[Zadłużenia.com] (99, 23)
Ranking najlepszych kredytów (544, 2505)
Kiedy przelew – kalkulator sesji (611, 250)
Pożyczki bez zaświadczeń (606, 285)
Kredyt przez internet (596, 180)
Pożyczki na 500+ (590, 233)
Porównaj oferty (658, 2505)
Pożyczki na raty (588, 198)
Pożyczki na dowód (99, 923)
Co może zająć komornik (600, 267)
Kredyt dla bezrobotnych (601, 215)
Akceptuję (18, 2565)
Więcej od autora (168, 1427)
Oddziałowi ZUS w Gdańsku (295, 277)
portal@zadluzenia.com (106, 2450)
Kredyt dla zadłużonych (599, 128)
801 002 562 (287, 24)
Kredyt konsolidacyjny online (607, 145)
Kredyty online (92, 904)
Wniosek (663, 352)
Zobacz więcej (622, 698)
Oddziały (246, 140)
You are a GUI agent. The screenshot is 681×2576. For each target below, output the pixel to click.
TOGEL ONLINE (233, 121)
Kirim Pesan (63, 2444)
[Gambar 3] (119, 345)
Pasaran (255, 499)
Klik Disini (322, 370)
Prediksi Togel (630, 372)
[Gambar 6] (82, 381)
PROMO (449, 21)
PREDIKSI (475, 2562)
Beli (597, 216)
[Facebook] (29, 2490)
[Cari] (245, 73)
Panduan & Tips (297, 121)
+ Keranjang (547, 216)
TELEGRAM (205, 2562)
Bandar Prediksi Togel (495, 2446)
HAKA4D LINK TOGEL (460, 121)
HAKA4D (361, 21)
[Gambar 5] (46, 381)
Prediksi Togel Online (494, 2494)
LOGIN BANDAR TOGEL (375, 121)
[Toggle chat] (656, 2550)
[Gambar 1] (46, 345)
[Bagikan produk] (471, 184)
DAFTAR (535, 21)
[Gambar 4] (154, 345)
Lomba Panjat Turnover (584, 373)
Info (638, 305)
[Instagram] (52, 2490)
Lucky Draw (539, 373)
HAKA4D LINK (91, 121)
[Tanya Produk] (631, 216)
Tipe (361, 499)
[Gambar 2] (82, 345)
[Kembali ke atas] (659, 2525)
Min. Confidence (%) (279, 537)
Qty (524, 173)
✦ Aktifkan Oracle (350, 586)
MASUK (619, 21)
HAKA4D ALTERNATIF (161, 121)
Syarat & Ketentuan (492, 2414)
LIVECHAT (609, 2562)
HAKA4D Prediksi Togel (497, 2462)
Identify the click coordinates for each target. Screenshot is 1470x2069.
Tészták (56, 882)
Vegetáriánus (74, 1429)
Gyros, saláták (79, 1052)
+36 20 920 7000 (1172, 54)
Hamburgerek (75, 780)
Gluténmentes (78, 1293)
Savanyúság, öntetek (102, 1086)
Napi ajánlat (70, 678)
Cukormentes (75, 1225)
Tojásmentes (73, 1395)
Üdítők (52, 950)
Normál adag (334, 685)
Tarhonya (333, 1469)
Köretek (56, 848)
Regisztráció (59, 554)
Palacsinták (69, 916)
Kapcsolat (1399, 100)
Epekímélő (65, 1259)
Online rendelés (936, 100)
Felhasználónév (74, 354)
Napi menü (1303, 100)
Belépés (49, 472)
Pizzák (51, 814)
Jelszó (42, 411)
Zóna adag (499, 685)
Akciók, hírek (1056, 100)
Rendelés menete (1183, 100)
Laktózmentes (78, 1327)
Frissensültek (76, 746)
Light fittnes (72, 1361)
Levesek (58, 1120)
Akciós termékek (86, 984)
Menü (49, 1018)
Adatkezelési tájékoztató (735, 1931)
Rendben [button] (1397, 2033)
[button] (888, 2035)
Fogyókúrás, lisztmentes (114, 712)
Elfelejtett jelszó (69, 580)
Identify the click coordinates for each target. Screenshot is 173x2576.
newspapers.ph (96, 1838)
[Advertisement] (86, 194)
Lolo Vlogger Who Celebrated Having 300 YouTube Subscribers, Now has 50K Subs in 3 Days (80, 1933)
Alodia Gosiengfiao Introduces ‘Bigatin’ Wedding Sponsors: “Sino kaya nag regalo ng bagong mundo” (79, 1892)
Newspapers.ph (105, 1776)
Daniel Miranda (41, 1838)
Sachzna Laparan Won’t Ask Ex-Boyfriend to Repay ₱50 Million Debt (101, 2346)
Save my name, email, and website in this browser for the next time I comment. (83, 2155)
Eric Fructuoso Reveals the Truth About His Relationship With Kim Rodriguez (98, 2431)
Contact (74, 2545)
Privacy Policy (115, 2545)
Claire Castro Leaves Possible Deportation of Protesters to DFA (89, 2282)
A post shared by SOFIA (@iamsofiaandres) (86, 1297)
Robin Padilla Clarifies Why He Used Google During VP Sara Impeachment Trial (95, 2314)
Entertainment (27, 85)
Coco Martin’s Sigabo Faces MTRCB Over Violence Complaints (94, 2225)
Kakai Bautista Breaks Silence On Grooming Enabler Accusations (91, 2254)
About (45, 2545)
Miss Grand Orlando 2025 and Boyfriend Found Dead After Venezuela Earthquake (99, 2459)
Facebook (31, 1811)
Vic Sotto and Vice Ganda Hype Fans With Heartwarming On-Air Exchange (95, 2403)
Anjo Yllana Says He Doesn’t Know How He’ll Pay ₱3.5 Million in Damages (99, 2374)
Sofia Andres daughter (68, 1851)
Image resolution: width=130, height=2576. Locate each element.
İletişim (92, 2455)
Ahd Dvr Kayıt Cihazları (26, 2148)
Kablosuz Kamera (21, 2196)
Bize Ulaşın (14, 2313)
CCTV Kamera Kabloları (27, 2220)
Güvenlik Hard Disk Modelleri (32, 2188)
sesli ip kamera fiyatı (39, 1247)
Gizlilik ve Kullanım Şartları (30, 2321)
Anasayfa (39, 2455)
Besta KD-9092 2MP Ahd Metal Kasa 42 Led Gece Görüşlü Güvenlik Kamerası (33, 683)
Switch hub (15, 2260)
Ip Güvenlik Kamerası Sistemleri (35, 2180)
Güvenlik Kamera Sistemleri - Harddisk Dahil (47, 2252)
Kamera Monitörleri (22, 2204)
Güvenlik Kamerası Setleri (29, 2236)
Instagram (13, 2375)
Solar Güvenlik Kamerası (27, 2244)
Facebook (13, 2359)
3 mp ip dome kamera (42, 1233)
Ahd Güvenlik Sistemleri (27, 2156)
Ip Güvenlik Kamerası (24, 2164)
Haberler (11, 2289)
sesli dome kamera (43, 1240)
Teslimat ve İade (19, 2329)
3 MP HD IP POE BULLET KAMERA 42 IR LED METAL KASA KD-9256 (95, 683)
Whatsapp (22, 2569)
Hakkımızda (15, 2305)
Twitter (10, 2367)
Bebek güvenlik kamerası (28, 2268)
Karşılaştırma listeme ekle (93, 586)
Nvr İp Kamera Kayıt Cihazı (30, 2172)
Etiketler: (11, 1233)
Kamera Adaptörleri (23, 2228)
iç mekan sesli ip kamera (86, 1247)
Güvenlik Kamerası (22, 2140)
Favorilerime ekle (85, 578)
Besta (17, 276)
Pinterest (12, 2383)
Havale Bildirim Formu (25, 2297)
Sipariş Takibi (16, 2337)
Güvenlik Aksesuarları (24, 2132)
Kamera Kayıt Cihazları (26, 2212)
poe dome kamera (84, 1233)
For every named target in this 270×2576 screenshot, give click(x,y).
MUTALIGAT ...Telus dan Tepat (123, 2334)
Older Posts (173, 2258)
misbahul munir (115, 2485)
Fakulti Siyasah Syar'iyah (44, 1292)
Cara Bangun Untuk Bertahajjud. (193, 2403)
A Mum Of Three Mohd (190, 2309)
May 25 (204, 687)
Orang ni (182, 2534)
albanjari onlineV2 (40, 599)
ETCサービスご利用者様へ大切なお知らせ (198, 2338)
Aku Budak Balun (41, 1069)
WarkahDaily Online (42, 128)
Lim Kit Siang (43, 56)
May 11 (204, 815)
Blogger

→ What you will do
With the line holding "Levesek (58, 1120)" as the first and the line holding "Sofia Andres daughter (68, 1851)" as the last, please transcribe exactly the lines of the material above in that range and nothing else.

→ Problem solution
Levesek (58, 1120)
Akciós termékek (86, 984)
Menü (49, 1018)
Adatkezelési tájékoztató (735, 1931)
Rendben [button] (1397, 2033)
[button] (888, 2035)
Fogyókúrás, lisztmentes (114, 712)
Elfelejtett jelszó (69, 580)
Identify the click coordinates for each target. Screenshot is 173x2576.
newspapers.ph (96, 1838)
[Advertisement] (86, 194)
Lolo Vlogger Who Celebrated Having 300 YouTube Subscribers, Now has 50K Subs in 3 Days (80, 1933)
Alodia Gosiengfiao Introduces ‘Bigatin’ Wedding Sponsors: “Sino kaya nag regalo ng bagong mundo” (79, 1892)
Newspapers.ph (105, 1776)
Daniel Miranda (41, 1838)
Sachzna Laparan Won’t Ask Ex-Boyfriend to Repay ₱50 Million Debt (101, 2346)
Save my name, email, and website in this browser for the next time I comment. (83, 2155)
Eric Fructuoso Reveals the Truth About His Relationship With Kim Rodriguez (98, 2431)
Contact (74, 2545)
Privacy Policy (115, 2545)
Claire Castro Leaves Possible Deportation of Protesters to DFA (89, 2282)
A post shared by SOFIA (@iamsofiaandres) (86, 1297)
Robin Padilla Clarifies Why He Used Google During VP Sara Impeachment Trial (95, 2314)
Entertainment (27, 85)
Coco Martin’s Sigabo Faces MTRCB Over Violence Complaints (94, 2225)
Kakai Bautista Breaks Silence On Grooming Enabler Accusations (91, 2254)
About (45, 2545)
Miss Grand Orlando 2025 and Boyfriend Found Dead After Venezuela Earthquake (99, 2459)
Facebook (31, 1811)
Vic Sotto and Vice Ganda Hype Fans With Heartwarming On-Air Exchange (95, 2403)
Anjo Yllana Says He Doesn’t Know How He’ll Pay ₱3.5 Million in Damages (99, 2374)
Sofia Andres daughter (68, 1851)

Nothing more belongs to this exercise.